Short exercise: Output the rows below as a JSON list of strings, one string per line, skipping blank lines and leaving out the pictures. Include only the lines starting with the line containing "Where should I" and going on through the line containing "pyautogui.click(x=303, y=441)".

-- Start Given entries --

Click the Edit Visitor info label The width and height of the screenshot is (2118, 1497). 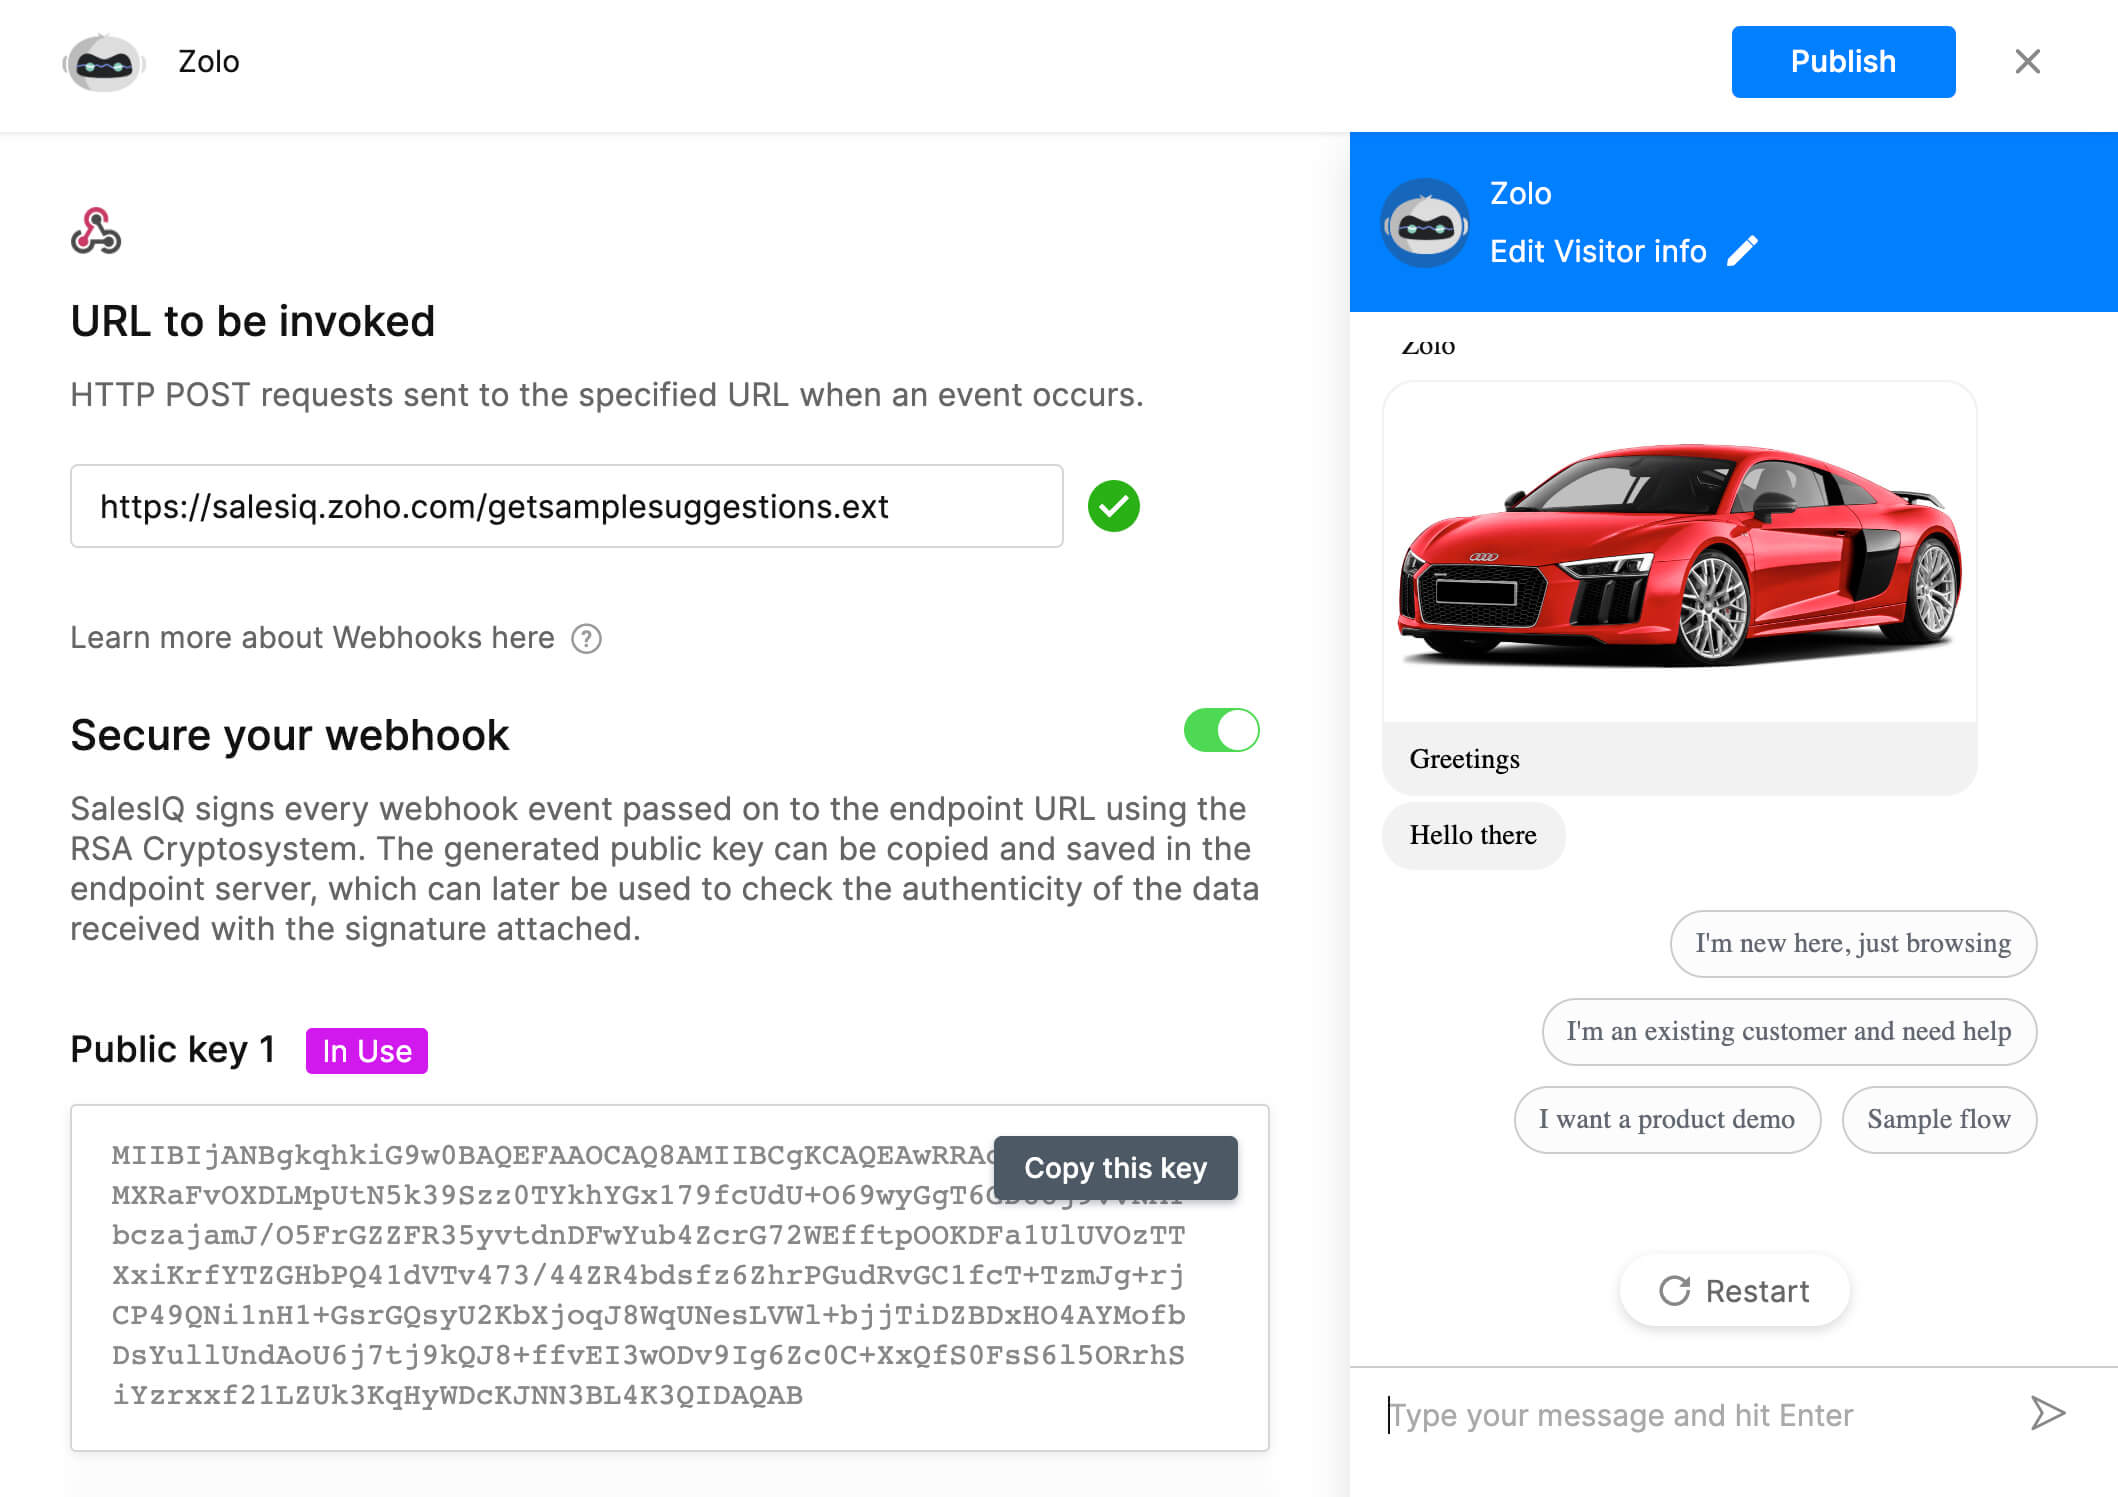click(x=1598, y=251)
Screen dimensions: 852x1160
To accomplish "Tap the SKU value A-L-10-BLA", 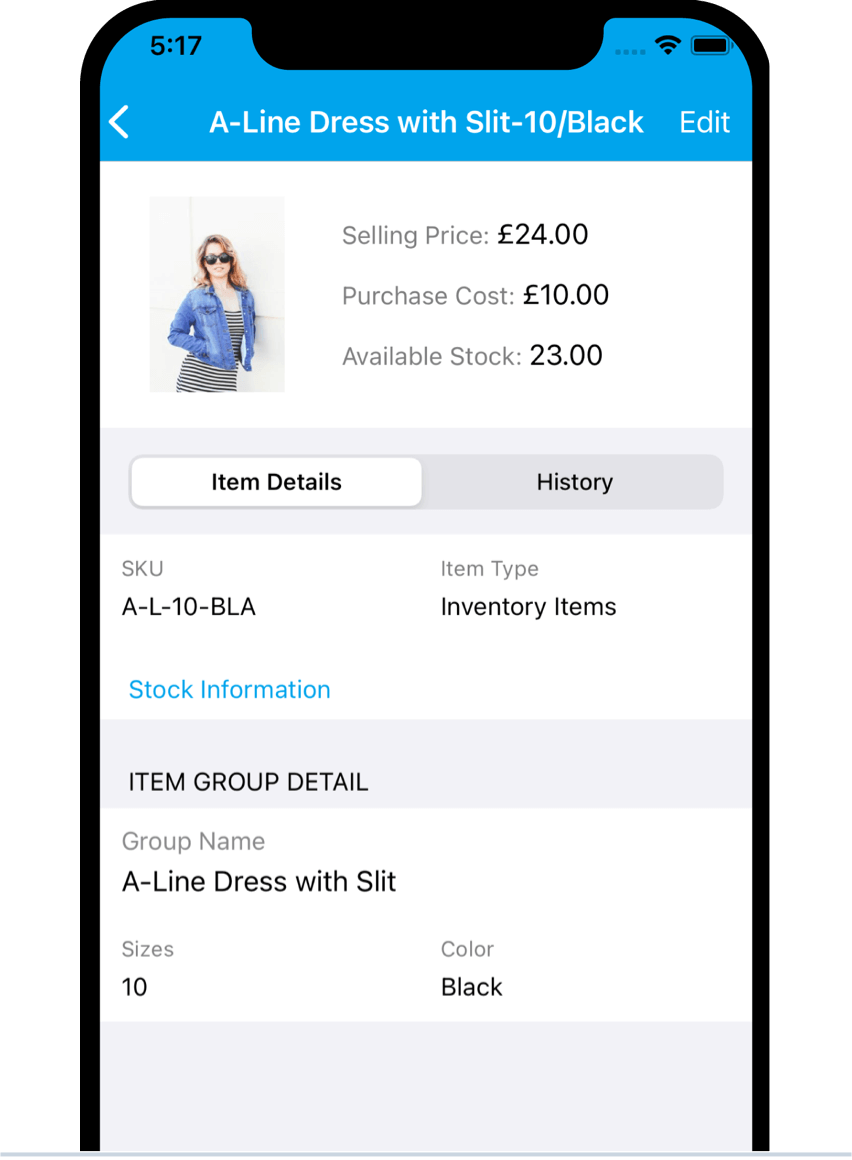I will point(189,607).
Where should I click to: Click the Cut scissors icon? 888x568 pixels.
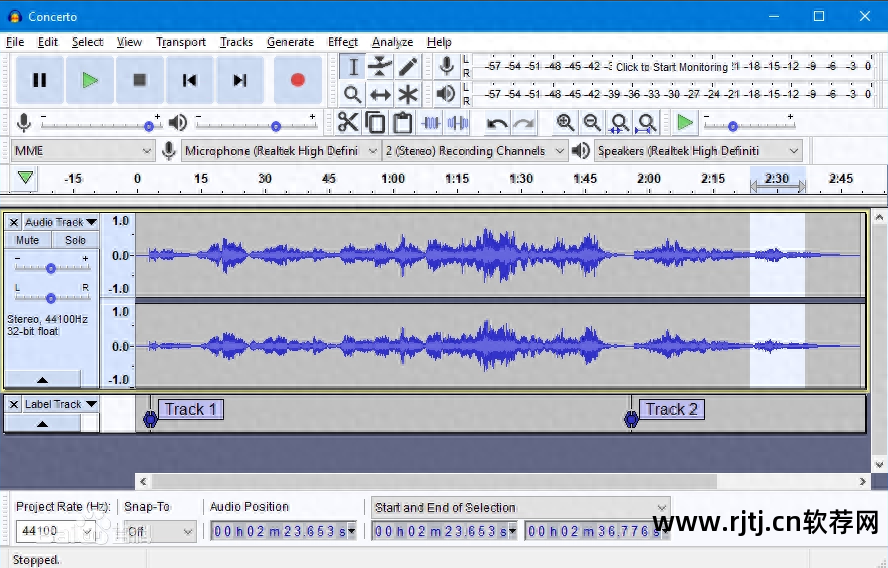click(348, 123)
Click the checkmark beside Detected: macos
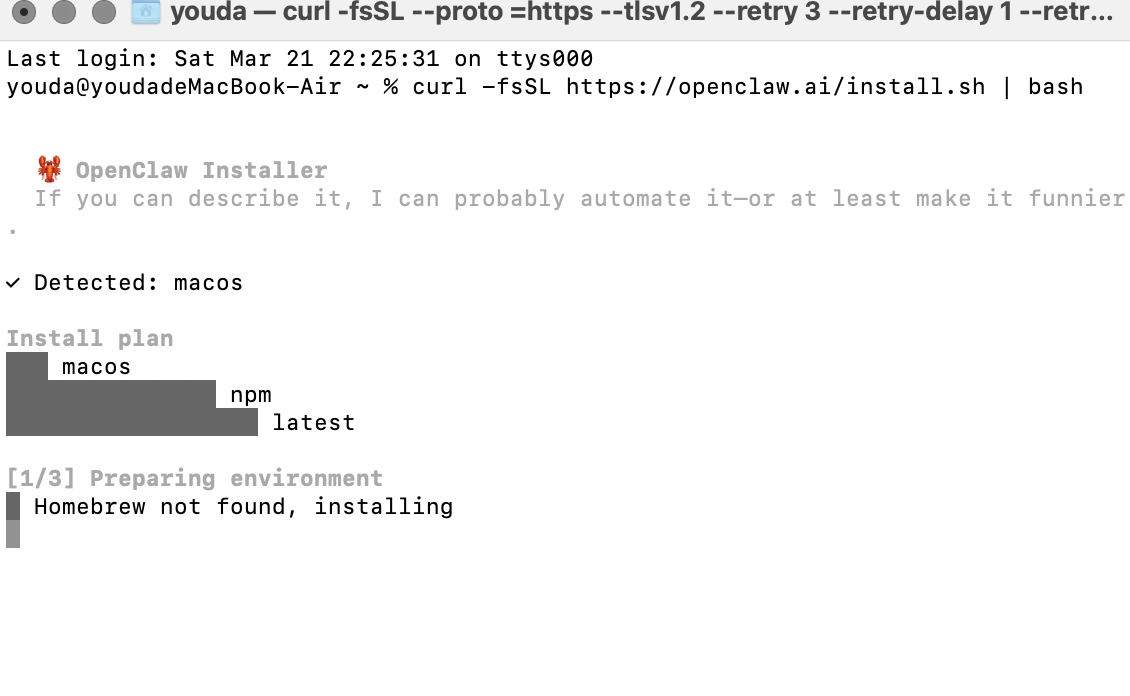The width and height of the screenshot is (1130, 696). [x=13, y=283]
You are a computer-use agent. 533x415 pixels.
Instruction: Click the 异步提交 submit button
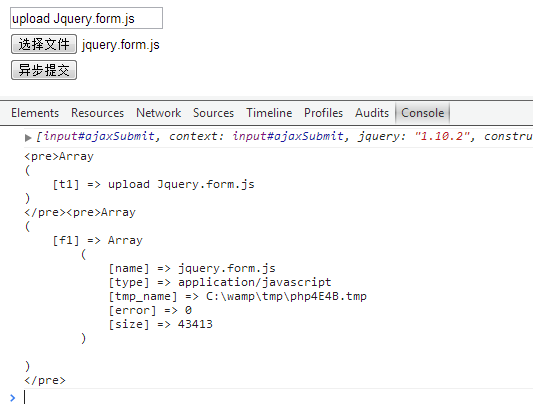pyautogui.click(x=44, y=70)
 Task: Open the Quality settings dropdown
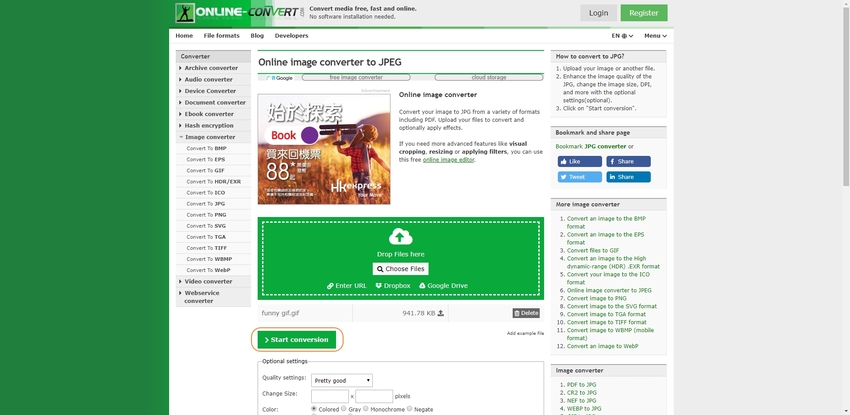342,380
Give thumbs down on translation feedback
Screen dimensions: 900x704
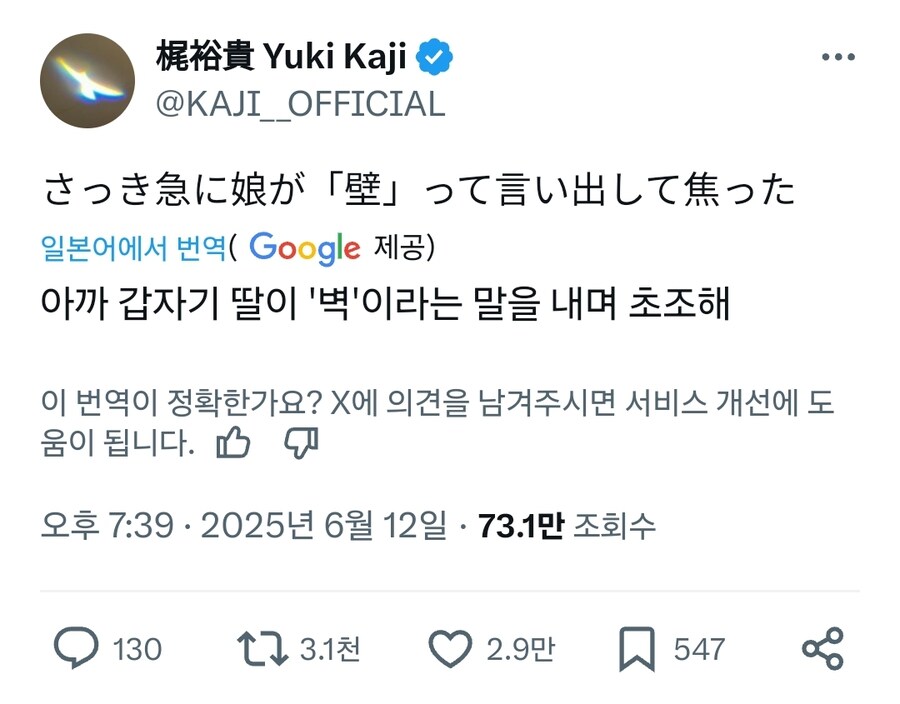pyautogui.click(x=303, y=441)
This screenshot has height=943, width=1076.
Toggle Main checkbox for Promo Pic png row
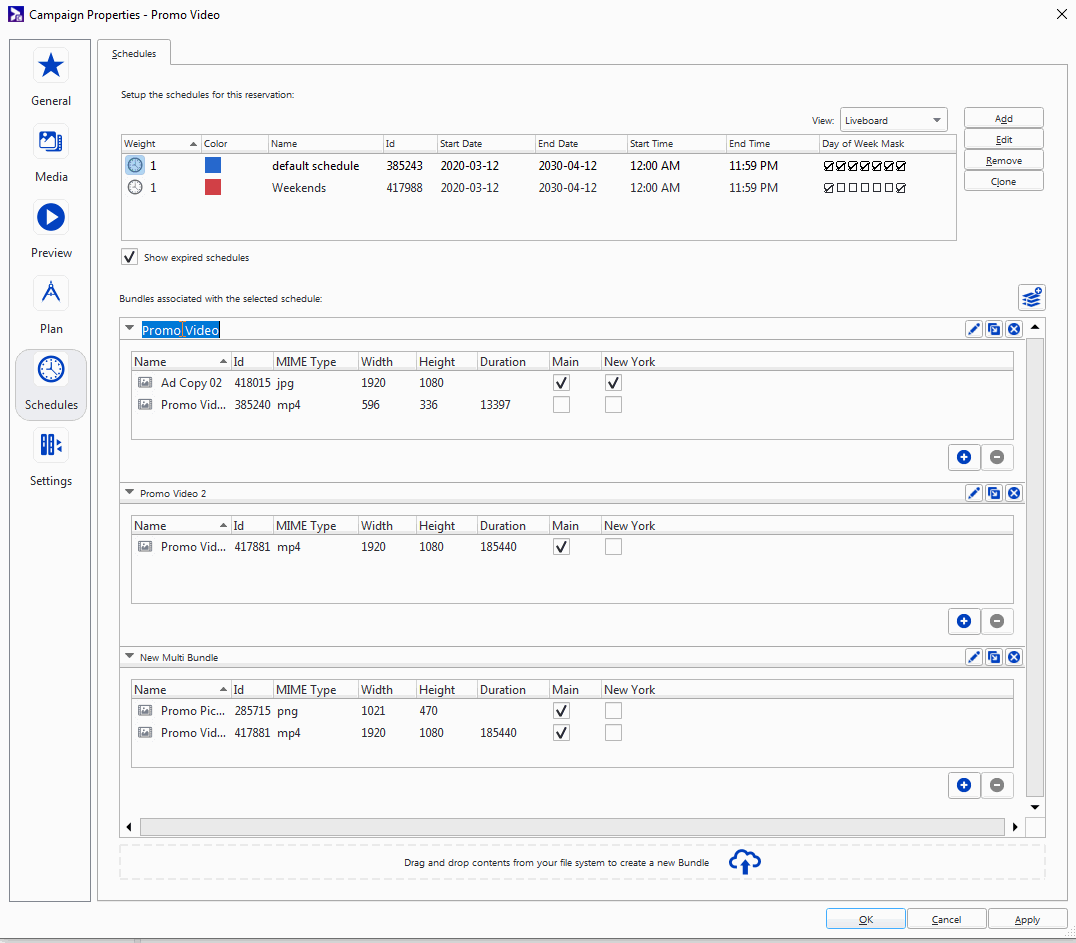click(x=562, y=711)
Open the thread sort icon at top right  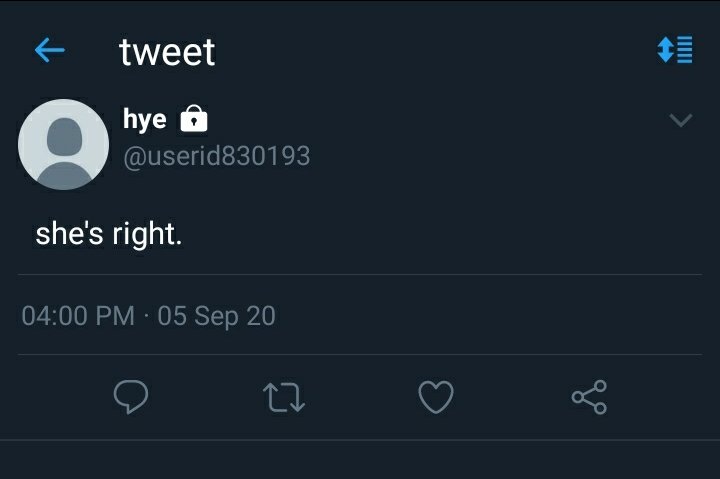675,50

-- End Given entries --

Output of the task:
[
  "Where should I click to: Click the Cut scissors icon? 888x568 pixels.",
  "click(348, 123)",
  "Click the checkmark beside Detected: macos",
  "The width and height of the screenshot is (1130, 696). [x=13, y=283]",
  "You are a computer-use agent. 533x415 pixels.",
  "Instruction: Click the 异步提交 submit button",
  "pyautogui.click(x=44, y=70)",
  " Task: Open the Quality settings dropdown",
  "342,380",
  "Give thumbs down on translation feedback",
  "Screen dimensions: 900x704",
  "pyautogui.click(x=303, y=441)"
]